Assigned task
Write all of the lines below out again, exactly as they stand.

──────── Excerpted records

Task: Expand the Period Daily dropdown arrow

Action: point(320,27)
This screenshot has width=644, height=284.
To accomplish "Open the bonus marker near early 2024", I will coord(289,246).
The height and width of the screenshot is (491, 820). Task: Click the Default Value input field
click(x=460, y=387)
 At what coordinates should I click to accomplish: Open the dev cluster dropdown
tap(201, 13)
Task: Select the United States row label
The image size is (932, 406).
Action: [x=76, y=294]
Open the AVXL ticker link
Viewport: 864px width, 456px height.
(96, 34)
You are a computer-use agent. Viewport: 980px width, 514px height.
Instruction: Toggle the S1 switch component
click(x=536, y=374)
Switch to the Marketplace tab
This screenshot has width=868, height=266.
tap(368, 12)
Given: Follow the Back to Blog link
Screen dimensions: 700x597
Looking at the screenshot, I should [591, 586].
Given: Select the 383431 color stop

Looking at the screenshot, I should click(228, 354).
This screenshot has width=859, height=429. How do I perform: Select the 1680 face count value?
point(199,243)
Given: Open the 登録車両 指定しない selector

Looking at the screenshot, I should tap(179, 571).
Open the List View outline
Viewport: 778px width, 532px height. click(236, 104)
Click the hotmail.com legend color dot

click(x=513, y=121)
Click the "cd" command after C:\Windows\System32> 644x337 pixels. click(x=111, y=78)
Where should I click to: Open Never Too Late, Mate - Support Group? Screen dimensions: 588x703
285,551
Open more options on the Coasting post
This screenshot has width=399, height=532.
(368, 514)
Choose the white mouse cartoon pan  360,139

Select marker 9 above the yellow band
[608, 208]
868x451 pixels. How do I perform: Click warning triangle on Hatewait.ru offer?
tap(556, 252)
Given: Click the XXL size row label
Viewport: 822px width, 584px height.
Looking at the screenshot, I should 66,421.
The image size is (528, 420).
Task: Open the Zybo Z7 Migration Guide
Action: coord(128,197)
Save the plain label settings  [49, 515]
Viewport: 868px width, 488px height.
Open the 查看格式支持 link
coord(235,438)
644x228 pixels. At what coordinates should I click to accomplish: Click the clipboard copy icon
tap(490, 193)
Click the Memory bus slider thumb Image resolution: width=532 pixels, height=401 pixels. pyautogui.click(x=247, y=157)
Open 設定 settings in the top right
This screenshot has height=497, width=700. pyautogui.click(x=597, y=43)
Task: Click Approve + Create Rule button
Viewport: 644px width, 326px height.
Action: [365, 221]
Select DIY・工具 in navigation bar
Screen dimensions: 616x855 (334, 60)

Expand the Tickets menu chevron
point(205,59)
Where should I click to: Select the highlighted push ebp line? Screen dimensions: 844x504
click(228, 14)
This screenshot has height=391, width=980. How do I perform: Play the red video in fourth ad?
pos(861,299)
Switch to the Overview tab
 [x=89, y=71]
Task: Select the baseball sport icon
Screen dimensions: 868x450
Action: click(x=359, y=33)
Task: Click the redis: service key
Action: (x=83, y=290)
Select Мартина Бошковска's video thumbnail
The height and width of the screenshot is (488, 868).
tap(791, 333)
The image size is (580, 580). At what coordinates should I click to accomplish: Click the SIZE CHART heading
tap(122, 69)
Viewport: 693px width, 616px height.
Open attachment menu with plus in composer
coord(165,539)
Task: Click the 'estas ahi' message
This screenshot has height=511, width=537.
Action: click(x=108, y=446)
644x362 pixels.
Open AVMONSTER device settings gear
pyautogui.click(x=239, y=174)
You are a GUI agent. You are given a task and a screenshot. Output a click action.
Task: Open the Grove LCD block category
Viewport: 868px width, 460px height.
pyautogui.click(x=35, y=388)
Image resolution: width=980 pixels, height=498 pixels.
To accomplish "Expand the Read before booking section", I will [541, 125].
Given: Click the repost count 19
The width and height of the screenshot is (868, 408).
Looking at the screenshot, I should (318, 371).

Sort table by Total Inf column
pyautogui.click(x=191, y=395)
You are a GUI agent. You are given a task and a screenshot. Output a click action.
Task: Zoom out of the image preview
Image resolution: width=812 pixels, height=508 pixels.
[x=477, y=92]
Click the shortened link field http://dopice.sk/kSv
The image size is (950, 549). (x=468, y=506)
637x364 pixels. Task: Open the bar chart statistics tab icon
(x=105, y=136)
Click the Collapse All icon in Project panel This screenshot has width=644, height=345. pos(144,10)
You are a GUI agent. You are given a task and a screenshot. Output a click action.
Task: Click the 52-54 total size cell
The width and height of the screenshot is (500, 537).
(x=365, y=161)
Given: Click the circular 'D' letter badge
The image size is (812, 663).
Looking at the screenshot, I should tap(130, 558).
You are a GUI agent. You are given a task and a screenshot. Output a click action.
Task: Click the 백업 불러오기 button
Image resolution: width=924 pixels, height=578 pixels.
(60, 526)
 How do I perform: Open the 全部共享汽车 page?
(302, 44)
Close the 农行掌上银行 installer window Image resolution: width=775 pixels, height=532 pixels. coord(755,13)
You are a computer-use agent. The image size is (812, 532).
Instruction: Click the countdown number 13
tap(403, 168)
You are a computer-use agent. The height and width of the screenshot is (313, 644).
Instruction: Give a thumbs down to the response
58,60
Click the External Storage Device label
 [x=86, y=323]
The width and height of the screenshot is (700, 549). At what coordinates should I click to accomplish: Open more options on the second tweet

────────────────

Exercise output
Task: Expand the Period Daily dropdown arrow

Action: point(320,27)
This screenshot has width=644, height=284.
To accomplish "Open the bonus marker near early 2024", I will coord(289,246).
The height and width of the screenshot is (491, 820). Task: Click the Default Value input field
click(x=460, y=387)
 At what coordinates should I click to accomplish: Open the dev cluster dropdown
tap(201, 13)
Task: Select the United States row label
The image size is (932, 406).
Action: [x=76, y=294]
Open the AVXL ticker link
Viewport: 864px width, 456px height.
(96, 34)
You are a computer-use agent. Viewport: 980px width, 514px height.
Instruction: Toggle the S1 switch component
click(x=536, y=374)
Switch to the Marketplace tab
This screenshot has width=868, height=266.
tap(368, 12)
Given: Follow the Back to Blog link
Screen dimensions: 700x597
Looking at the screenshot, I should [591, 586].
Given: Select the 383431 color stop

Looking at the screenshot, I should click(228, 354).
This screenshot has width=859, height=429. How do I perform: Select the 1680 face count value?
point(199,243)
Given: Open the 登録車両 指定しない selector

Looking at the screenshot, I should tap(179, 571).
Open the List View outline
Viewport: 778px width, 532px height. click(236, 104)
Click the hotmail.com legend color dot

click(x=513, y=121)
Click the "cd" command after C:\Windows\System32> 644x337 pixels. click(x=111, y=78)
Where should I click to: Open Never Too Late, Mate - Support Group? Screen dimensions: 588x703
285,551
Open more options on the Coasting post
This screenshot has width=399, height=532.
(368, 514)
Choose the white mouse cartoon pan  360,139

Select marker 9 above the yellow band
[608, 208]
868x451 pixels. How do I perform: Click warning triangle on Hatewait.ru offer?
tap(556, 252)
Given: Click the XXL size row label
Viewport: 822px width, 584px height.
Looking at the screenshot, I should 66,421.
The image size is (528, 420).
Task: Open the Zybo Z7 Migration Guide
Action: coord(128,197)
Save the plain label settings  [49, 515]
Viewport: 868px width, 488px height.
Open the 查看格式支持 link
coord(235,438)
644x228 pixels. At what coordinates should I click to accomplish: Click the clipboard copy icon
tap(490, 193)
Click the Memory bus slider thumb Image resolution: width=532 pixels, height=401 pixels. pyautogui.click(x=247, y=157)
Open 設定 settings in the top right
This screenshot has height=497, width=700. pyautogui.click(x=597, y=43)
Task: Click Approve + Create Rule button
Viewport: 644px width, 326px height.
Action: [365, 221]
Select DIY・工具 in navigation bar
Screen dimensions: 616x855 (334, 60)

Expand the Tickets menu chevron
point(205,59)
Where should I click to: Select the highlighted push ebp line? Screen dimensions: 844x504
click(228, 14)
This screenshot has height=391, width=980. How do I perform: Play the red video in fourth ad?
pos(861,299)
Switch to the Overview tab
 [x=89, y=71]
Task: Select the baseball sport icon
Screen dimensions: 868x450
Action: click(x=359, y=33)
Task: Click the redis: service key
Action: (x=83, y=290)
Select Мартина Бошковска's video thumbnail
The height and width of the screenshot is (488, 868).
tap(791, 333)
The image size is (580, 580). At what coordinates should I click to accomplish: Click the SIZE CHART heading
tap(122, 69)
Viewport: 693px width, 616px height.
Open attachment menu with plus in composer
coord(165,539)
Task: Click the 'estas ahi' message
This screenshot has height=511, width=537.
Action: click(x=108, y=446)
644x362 pixels.
Open AVMONSTER device settings gear
pyautogui.click(x=239, y=174)
You are a GUI agent. You are given a task and a screenshot. Output a click action.
Task: Open the Grove LCD block category
Viewport: 868px width, 460px height.
pyautogui.click(x=35, y=388)
Image resolution: width=980 pixels, height=498 pixels.
To accomplish "Expand the Read before booking section", I will [541, 125].
Given: Click the repost count 19
The width and height of the screenshot is (868, 408).
Looking at the screenshot, I should (318, 371).

Sort table by Total Inf column
pyautogui.click(x=191, y=395)
You are a GUI agent. You are given a task and a screenshot. Output a click action.
Task: Zoom out of the image preview
Image resolution: width=812 pixels, height=508 pixels.
[x=477, y=92]
Click the shortened link field http://dopice.sk/kSv
The image size is (950, 549). (x=468, y=506)
637x364 pixels. Task: Open the bar chart statistics tab icon
(x=105, y=136)
Click the Collapse All icon in Project panel This screenshot has width=644, height=345. pos(144,10)
You are a GUI agent. You are given a task and a screenshot. Output a click action.
Task: Click the 52-54 total size cell
The width and height of the screenshot is (500, 537).
(x=365, y=161)
Given: Click the circular 'D' letter badge
The image size is (812, 663).
Looking at the screenshot, I should tap(130, 558).
You are a GUI agent. You are given a task and a screenshot. Output a click action.
Task: Click the 백업 불러오기 button
Image resolution: width=924 pixels, height=578 pixels.
(60, 526)
 How do I perform: Open the 全部共享汽车 page?
(302, 44)
Close the 农行掌上银行 installer window Image resolution: width=775 pixels, height=532 pixels. coord(755,13)
You are a computer-use agent. The image size is (812, 532).
Instruction: Click the countdown number 13
tap(403, 168)
You are a computer-use agent. The height and width of the screenshot is (313, 644).
Instruction: Give a thumbs down to the response
58,60
Click the External Storage Device label
 [x=86, y=323]
The width and height of the screenshot is (700, 549). At what coordinates should I click to accomplish: Open more options on the second tweet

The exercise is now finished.